Coca-Cola owns, among others, Powerade, Dasani, and Nestea, while Pepsi affiliated beverages include Gatorade, Tropicana, and Aquafina. These brands are sold in Coke-sponsored districts under contract along with the sodas themselves.

When a beverage company has exclusive distribution rights in a district, they serve in all vending machines, concession stands, maintenance and transportation facilities, administrative facilities, and any other facilities, as well as school cafeterias. Five of the six Johnson County districts are currently contracted by Coca-Cola, with Greenwood picking Pepsi.

Center Grove

This fall, Center Grove made the transition to Coca-Cola after a five-year contract with Pepsi expired. The district made the decision after Coca-Cola offered $98,919 over a five-year period, with Pepsi coming in second with an $88,680 offer for the same time period.

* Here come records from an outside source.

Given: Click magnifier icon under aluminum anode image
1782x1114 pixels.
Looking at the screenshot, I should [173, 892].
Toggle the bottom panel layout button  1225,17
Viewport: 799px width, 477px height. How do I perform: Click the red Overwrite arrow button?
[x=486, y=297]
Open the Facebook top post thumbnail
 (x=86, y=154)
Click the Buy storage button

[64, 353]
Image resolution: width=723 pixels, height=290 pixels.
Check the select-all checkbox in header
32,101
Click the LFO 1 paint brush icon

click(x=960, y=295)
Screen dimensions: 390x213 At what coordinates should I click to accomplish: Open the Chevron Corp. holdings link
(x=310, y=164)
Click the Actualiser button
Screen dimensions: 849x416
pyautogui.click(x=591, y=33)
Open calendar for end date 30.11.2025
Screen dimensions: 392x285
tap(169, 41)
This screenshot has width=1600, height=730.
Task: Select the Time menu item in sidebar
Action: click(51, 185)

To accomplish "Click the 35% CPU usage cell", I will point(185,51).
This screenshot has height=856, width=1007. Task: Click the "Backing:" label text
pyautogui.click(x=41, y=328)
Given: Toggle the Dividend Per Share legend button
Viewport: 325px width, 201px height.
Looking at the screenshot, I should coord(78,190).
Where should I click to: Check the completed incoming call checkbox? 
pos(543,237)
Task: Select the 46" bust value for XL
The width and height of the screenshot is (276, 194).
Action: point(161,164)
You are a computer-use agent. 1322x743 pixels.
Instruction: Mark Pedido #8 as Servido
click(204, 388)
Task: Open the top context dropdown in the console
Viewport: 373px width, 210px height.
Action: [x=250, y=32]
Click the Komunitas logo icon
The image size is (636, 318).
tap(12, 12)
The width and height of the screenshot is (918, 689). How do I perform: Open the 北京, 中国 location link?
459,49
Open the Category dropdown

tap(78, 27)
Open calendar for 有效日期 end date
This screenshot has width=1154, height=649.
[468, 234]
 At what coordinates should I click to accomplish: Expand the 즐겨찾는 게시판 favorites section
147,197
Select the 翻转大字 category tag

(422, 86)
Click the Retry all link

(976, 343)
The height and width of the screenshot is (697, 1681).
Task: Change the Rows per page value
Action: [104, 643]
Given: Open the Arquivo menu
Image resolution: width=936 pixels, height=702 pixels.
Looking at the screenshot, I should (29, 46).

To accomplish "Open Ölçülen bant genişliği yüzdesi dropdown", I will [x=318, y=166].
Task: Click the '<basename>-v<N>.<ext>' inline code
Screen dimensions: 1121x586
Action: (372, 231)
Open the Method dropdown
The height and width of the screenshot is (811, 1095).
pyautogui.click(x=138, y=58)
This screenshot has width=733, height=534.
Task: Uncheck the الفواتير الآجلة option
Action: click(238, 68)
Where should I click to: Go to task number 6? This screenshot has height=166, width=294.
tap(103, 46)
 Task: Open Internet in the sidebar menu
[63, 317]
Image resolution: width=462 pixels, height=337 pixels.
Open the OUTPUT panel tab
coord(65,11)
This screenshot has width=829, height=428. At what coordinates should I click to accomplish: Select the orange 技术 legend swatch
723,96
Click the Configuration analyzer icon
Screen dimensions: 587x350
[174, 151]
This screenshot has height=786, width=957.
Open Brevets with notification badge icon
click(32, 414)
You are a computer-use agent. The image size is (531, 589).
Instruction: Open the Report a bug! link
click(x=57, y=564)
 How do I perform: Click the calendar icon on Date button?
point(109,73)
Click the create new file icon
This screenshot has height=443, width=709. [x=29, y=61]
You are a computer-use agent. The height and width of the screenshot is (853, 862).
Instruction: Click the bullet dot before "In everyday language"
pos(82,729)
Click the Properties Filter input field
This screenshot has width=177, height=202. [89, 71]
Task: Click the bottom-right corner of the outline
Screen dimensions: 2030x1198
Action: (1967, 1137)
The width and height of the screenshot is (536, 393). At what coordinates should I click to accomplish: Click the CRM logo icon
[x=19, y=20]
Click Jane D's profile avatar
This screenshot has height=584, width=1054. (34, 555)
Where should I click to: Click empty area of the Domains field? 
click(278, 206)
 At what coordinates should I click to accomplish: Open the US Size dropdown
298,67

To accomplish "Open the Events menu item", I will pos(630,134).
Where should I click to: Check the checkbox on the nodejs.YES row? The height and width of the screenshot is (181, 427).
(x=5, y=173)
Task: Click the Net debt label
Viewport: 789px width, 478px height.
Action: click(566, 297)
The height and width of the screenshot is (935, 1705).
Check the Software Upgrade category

Of the annual money from Coca-Cola, how the money is distributed in the district is based on five-year averages. An expected $55,000 will come from marketing and the district will receive $3,000 in athletic supplies, $4,950 in free product, $20,169 in commissions, $12,800 in rebates, and $3,000 in other miscellaneous benefits.

With the contract comes Coke signage on concession stands and vending machines around the district, along with exclusive beverage rights. For Center Grove, incentives aside from money are mainly centered on sporting events. Coca-Cola promises to provide drinks, coolers, cup and towels for middle and high school sporting events.

Center Grove Spokeswoman Stacy Conrad said the money received through the contract, along with commissions and rebates, goes towards staff and student recognition, such as the Teacher of the Year awards, the Legacy Awards and retirement dinners.

With the contract, Center-Grove is the biggest beneficiary in the county when it comes to money made off guaranteed funding from a beverage contract.

Clark-Pleasant

The Clark-Pleasant school district takes in $15,500 per year from Coke and is in the midst of a seven-year contract with the beverage giant. On top of the annual funding, the district also receives free product and sideline kits for sporting events. Typical sideline kits include bottles, cups, coolers, drink mix and towels. Coca-Cola estimated Clark-Pleasant would make $350,044 over the seven years off guaranteed funding, free product, rebates, and commissions. Out of that, $129,500 would be made off guaranteed funding, with another estimated $120,094 from commissions. Additionally, students at the district are eligible to apply for the Coca-Cola Scholars program.

The money is divided among the schools and spent on student activities, awards and incentives, Clark-Pleasant Director of Business Jay Staley said.

Greenwood

After Center Grove switched to Coke, Greenwood is now the only Johnson County district selling Pepsi products. Greenwood’s deal with Pepsi, which began in 2016 and expires in 2021, pays the district $16,500 per year in guaranteed money. Under the contract, the school receives athletic merchandise, commission from sales, Gatorade water coolers and water bottles.

The money from the contract and commissions goes to extracurricular accounts as well as staff training and professional development, Greenwood Assistant Superintendent Todd Pritchett said

Franklin

Franklin pulls in $10,500 of guaranteed funding from its contract with Coke, which is valid through 2019. Money from the contract is made not just from that guaranteed funding, but from commissions and rebates.

Edinburgh

Edinburgh takes home $4,000 in guaranteed revenue from Coke, far less than any other district in the county due to a smaller student enrollment. The contract with Coke is set to expire next year, but the district currently has no plans to switch providers. Much of that decision has to do with the proximity of the district to a Coke bottling location in Columbus, whereas the closest Pepsi bottling plant is in Indianapolis, Athletic Director David Walden said.

Money from the contract is used to bolster the athletic budget.

Indian Creek

Nineveh-Hensley-Jackson Schools collect $15,000 in guaranteed funding from Coke each year, and is in the midst of a contract that began in 2016 and will terminate in 2021.

The district receives guaranteed money as well as funds from commissions and rebates. Additionally, Coke provides towels, water bottles and coolers for the district.